• _所给文本_
◇ ◇ ◇ ◇ ◇ ◇ ◇

Link 树是一个很妙的东西,将若干个 Endpos 等价类做成树形结构。它有以下性质:

  • \(dep[u] = dep[fa] + 1\),因为他们代表拥有相同的后缀,但是可以继续分化(前缀不同,但是存在规模更小的、但深度更大的 Endpos 等价类)。
  • \(endpos[u] \subset endpos[fa]\),利用这个性质我们可以套路地使用线段树合并来维护具体的等价类。

SAM 的应用

求本质不同的子串个数

发现子串的表现形式在 SAM 中是唯一的、不受位置所影响(也就是不会算重复),每一条从根出发的路径都是一个唯一的子串,所以求解这个问题我们直接对 DAG 做路径计数即可。


求一个串在母串中出现的次数

我们让串在母串的 SAM 中游走到点\(p\),然后我们回顾一下 Endpos 等价类的相关信息:这样的路径和母串一一对应,所以我们只需要用\(p\)的性质来计算个数,显然答案就是\(endpos[p]\)的大小。在构造初期打好标记之后,根据树形结构,我们 DFS 一遍求得大小即可。


求两个字符串的 LCP

对其中一个串建 SAM,然后暴力往上跳即可。暴力往上跳的具体操作就是像 AC 自动机一般,但是需要对串长进行注意,每一次向上跳 Link 父亲都代表着放弃一个长度的前缀,这一点和 AC 自动机并不一样。


CF1120C Compress String

这道题显然是一个 \(O(n^2)\) 的 DP。考虑设置状态\(f_i\)为到了第\(i\)为的最优代价。转移非常显然:

\[ f_i = \min \begin{cases} f_{i – 1} + A \\ f_j + b, \text{if } S[j + 1 \dots i] \subset S[1 \dots j] \end{cases} \]

考虑预处理出字串的最早节点\(pos[i][j]\)和每一个节点的最早出现位置,然后进行判断即可。

// CF1120C.cpp
#include <bits/stdc++.h>

using namespace std;

const int MAX_N = 1e5 + 200;

struct node
{
    int ch[26], link, dep, occur = 0x3f3f3f3f;
} nodes[MAX_N];

int n, ca, cb, ptot, last_cur, bucketA[MAX_N], bucketB[MAX_N];
int pos[5001][5001], dp[MAX_N];
char str[MAX_N];

void sam_initialize() { last_cur = ++ptot; }

void insert(int c, int pos)
{
    int cur = ++ptot;
    nodes[cur].dep = nodes[last_cur].dep + 1;
    nodes[cur].occur = pos;
    int p = last_cur;
    while (p && nodes[p].ch[c] == 0)
        nodes[p].ch[c] = cur, p = nodes[p].link;

    if (p == 0)
        nodes[cur].link = 1;
    else
    {
        int q = nodes[p].ch[c];

        if (nodes[p].dep + 1 == nodes[q].dep)

◇ ◇ ◇ ◇ ◇ ◇ ◇

• _数据摘录_
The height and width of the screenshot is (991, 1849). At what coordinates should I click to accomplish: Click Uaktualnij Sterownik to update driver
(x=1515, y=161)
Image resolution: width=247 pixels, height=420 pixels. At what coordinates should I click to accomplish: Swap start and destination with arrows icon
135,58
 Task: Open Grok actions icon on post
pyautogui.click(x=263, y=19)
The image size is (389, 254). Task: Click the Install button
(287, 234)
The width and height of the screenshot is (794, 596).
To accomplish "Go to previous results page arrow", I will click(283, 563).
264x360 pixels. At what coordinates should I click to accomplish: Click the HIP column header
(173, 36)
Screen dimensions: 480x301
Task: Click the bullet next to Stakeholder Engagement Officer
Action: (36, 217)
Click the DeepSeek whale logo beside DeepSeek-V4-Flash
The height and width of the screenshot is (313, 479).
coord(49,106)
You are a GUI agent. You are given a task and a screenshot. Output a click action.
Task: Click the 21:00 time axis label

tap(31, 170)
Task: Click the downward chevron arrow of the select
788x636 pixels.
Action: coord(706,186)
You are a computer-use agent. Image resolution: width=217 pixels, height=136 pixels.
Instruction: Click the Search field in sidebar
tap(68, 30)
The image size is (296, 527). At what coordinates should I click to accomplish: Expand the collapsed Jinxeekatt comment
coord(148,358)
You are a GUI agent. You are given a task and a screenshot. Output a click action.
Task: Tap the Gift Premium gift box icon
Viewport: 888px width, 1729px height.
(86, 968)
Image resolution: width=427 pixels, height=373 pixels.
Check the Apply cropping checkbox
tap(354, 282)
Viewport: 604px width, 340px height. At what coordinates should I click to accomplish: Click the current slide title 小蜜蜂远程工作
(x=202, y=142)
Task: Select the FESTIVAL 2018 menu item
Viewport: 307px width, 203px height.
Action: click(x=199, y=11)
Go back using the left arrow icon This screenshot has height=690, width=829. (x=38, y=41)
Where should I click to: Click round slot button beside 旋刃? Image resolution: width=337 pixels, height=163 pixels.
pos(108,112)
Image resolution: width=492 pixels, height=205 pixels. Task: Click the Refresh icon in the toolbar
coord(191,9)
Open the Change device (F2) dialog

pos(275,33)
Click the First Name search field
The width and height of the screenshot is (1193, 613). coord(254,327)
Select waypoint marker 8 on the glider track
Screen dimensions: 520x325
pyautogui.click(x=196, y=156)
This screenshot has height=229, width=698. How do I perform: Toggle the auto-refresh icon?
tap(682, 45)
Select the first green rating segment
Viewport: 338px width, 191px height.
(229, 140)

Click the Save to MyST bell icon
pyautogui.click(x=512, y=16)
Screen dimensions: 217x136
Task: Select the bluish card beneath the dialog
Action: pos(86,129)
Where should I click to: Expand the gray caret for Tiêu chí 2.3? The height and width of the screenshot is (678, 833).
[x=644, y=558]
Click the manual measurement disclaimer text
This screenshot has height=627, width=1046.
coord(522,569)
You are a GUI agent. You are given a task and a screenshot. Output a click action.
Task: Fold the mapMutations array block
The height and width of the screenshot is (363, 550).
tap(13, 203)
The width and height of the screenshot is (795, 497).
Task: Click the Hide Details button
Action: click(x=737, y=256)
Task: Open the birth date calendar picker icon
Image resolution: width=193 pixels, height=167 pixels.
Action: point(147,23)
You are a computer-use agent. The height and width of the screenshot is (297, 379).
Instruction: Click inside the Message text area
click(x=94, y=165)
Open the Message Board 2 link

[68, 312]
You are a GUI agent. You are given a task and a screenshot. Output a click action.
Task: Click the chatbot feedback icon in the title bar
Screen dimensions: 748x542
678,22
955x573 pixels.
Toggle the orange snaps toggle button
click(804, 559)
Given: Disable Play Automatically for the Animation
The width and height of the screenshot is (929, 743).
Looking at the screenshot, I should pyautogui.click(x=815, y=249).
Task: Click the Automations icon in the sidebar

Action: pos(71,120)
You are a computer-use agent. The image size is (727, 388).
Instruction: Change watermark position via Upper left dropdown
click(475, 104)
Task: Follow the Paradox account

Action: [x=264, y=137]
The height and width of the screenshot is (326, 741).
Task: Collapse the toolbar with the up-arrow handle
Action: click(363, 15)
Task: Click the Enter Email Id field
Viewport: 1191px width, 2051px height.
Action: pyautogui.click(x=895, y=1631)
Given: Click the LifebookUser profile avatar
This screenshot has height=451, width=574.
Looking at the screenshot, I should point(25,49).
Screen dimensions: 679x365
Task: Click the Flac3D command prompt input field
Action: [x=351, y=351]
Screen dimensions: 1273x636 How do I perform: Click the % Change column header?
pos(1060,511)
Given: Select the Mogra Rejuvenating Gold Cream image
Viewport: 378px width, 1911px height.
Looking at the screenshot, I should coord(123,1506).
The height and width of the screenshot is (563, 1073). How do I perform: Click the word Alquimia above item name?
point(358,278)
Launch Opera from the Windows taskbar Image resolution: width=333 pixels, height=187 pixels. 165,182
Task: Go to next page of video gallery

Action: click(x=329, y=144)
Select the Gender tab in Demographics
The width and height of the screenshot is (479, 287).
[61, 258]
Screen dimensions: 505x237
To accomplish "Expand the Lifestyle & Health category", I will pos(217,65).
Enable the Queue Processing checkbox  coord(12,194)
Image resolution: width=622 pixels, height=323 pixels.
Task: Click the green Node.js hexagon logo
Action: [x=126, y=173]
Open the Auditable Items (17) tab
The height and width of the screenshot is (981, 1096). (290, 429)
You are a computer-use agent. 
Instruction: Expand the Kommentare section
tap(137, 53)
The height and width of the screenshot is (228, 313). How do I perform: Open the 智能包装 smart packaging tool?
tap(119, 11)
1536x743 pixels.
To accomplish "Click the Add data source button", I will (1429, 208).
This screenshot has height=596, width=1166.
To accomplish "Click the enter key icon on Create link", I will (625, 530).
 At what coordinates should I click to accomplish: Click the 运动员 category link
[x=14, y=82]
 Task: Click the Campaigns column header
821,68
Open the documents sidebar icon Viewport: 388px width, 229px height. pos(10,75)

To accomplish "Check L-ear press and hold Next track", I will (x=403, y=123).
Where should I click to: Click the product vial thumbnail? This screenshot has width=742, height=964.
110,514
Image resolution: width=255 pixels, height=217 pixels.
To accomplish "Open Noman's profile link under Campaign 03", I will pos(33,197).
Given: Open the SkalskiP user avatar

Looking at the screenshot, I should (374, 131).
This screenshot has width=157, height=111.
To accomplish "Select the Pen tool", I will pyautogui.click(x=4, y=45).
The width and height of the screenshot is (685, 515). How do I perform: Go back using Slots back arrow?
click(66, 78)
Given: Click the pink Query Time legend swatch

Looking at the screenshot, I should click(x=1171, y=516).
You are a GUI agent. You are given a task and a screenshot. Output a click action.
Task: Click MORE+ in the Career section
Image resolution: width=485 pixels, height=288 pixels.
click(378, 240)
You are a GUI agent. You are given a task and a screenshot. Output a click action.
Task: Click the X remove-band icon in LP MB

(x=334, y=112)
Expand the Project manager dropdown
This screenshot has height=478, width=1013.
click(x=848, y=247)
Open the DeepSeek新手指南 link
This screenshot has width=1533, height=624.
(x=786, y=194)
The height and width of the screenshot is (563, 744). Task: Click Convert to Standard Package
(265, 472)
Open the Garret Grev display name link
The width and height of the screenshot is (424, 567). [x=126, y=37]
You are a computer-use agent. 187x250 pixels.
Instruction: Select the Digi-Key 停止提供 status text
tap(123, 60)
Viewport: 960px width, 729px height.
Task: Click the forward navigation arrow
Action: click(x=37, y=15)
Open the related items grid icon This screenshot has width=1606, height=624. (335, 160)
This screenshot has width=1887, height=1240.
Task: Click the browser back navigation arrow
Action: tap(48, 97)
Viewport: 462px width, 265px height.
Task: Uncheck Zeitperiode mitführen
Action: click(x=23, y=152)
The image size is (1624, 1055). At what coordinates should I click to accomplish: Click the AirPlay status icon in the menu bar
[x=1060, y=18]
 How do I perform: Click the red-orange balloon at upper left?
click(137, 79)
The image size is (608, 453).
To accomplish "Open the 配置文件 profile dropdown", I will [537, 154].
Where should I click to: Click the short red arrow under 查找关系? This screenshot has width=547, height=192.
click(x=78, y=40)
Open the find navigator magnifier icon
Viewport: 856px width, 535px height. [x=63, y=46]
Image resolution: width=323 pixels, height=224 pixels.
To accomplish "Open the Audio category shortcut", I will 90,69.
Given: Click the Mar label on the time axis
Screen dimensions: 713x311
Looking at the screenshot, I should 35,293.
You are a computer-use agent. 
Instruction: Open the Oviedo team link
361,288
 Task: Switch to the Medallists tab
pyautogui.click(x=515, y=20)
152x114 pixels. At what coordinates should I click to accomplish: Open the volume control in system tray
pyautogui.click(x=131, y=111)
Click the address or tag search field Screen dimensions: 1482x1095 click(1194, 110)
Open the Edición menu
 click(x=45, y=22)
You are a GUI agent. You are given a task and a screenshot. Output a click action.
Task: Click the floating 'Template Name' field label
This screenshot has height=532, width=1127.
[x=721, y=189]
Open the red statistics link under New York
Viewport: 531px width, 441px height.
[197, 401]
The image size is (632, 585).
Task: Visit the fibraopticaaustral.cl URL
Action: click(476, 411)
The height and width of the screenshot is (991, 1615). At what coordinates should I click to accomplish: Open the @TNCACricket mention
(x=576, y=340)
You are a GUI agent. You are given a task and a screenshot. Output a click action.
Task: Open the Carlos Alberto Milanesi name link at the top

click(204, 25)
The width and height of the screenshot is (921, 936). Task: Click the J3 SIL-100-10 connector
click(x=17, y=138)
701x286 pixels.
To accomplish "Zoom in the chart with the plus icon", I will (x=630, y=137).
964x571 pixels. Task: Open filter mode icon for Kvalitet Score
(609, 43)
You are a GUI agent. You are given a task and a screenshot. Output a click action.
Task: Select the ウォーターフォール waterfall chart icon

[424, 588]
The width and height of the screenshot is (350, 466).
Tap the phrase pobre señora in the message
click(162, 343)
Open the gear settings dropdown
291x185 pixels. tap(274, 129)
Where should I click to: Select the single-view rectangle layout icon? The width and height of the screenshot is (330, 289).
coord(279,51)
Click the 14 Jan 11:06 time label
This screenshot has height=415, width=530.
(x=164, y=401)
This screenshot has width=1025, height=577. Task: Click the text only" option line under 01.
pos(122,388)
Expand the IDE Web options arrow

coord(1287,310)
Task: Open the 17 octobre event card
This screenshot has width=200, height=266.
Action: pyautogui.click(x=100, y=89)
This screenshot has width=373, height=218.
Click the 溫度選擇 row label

◇ ◇ ◇ ◇ ◇ ◇ ◇

• _任务目标_
请接着这篇讲后缀自动机(SAM)的文本末尾往下写。 以上数据与本练习毫无关系。

• _练习输出_
            nodes[cur].link = q;
        else
        {
            int clone = ++ptot;
            nodes[clone].dep = nodes[p].dep + 1;
            memcpy(nodes[clone].ch, nodes[q].ch, sizeof(nodes[q].ch));
            nodes[clone].link = nodes[q].link;
            while (p && nodes[p].ch[c] == q)
                nodes[p].ch[c] = clone, p = nodes[p].link;
            nodes[q].link = nodes[cur].link = clone;
        }
    }

    last_cur = cur;
}

void stringSort()
{
    for (int i = 1; i <= ptot; i++)
        bucketA[i] = 0;
    for (int i = 1; i <= ptot; i++)
        bucketA[nodes[i].dep]++;
    for (int i = 1; i <= ptot; i++)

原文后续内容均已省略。